Assignment - Report, as a bare number, how many lines of the entries below contain "Post".

(Material for the task)

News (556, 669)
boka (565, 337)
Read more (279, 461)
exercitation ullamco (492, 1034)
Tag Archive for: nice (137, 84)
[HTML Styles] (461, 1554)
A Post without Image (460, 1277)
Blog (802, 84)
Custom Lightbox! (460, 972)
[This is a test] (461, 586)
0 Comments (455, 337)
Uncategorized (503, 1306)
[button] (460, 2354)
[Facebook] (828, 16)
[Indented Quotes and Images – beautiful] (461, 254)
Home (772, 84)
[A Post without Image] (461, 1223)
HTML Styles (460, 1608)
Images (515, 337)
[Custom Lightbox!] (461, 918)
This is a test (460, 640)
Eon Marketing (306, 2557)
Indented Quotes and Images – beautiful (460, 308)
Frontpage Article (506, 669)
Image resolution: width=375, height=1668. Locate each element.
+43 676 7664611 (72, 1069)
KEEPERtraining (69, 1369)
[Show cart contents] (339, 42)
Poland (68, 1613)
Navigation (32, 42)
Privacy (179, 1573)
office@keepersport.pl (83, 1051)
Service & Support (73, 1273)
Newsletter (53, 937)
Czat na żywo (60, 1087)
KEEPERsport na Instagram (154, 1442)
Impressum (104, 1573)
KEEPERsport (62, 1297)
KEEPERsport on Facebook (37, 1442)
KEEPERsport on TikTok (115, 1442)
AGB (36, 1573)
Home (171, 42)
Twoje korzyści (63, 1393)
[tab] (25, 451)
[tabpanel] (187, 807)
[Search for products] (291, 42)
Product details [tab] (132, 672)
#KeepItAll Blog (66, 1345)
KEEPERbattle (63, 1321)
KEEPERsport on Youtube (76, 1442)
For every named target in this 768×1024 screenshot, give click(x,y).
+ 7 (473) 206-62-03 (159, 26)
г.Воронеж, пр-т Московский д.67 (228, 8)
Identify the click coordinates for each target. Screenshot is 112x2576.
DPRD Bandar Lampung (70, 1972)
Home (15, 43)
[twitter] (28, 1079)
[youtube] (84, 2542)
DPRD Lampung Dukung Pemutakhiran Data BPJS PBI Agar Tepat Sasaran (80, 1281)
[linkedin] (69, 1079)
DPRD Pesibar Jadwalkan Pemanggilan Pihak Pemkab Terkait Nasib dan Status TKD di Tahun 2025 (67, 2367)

(End Material for the task)

Task solution - 2